# Document Chain Analysis

Many official documents (insurance policies, contracts, terms of service) reference external documents by name — e.g. "gemäß Art. 6.6.2 ARB 2023" or "laut §5 AGB". The primary document often only contains deviations/supplements, not the full text of those references.

## Workflow

1. **Extract the primary document** (pymupdf or web_extract)
2. **Scan for external references** — look for patterns like:
   - "gemäß Art.
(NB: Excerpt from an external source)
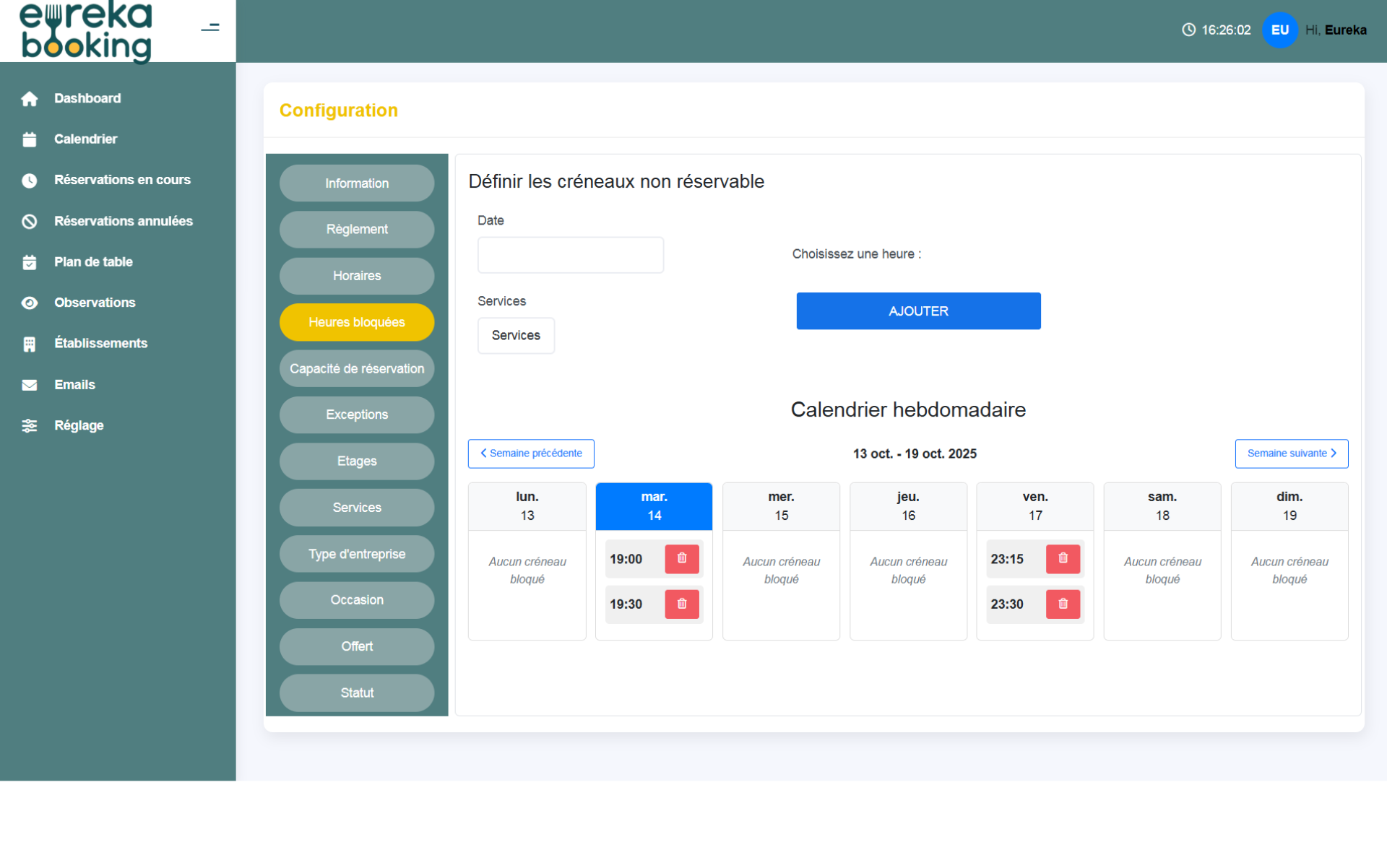1387x868 pixels.
Task: Remove the 23:15 blocked slot on Friday
Action: [1062, 559]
X.Y.Z [ABBREVIATION]"
   - "Art. [Number] [ABBREVIATION] [Year]"
   - "laut § [Number] [Law/Regulation]"
   - "siehe Anhang / see appendix"
3. **Identify the referenced document** — map abbreviations to full names (e.g., ARB = Allgemeine Bedingungen für die Rechtsschutz-Versicherung, ERB = Ergänzende Bedingungen)
4. **Find the external document** — check:
   - Same website domain as primary document source
   - `/medien/pdf/` or `/downloads/` paths
   - Direct search: `curl -sL <domain> | grep -oiP 'https?://[^"<> ]*\\.pdf'`
   - Google/DDG if not on same domain
5. **Extract and analyze** — pull the relevant articles/clauses, not the full document
   - Use targeted extraction: `python3 -c "doc = pymupdf.open(f); [print(p.get_text()) for p in doc if 'keyword' in p.get_text()]"` 
   - Only full-extract pages that contain the target reference

## Example: Insurance Policy (AT/DE)

- **Primary**: Polizze/Versicherungsschein (policy — summary of coverage)
- **Referenced**: ARB (Allgemeine Bedingungen), ERB (Ergänzende Bedingungen), specific Klauseln (KL-numbers)
- The policy states coverage scope + deviations from ARB/ERB; the actual detail of coverage limits, exclusions, and obligations lives in ARB/ERB
- ARAG AT publishes ARB/ERB PDFs at `https://www.arag.at/medien/pdf/`
- Individual Klauseln (KL-numbers) are usually in the policy's Beilage/Anhang pages

## Anti-Pattern

Do NOT answer detailed coverage questions from the policy alone if it references external terms. The policy is a summary — the ARB/ERB text is binding and contains limits, exclusions, and procedural rules not repeated in the policy.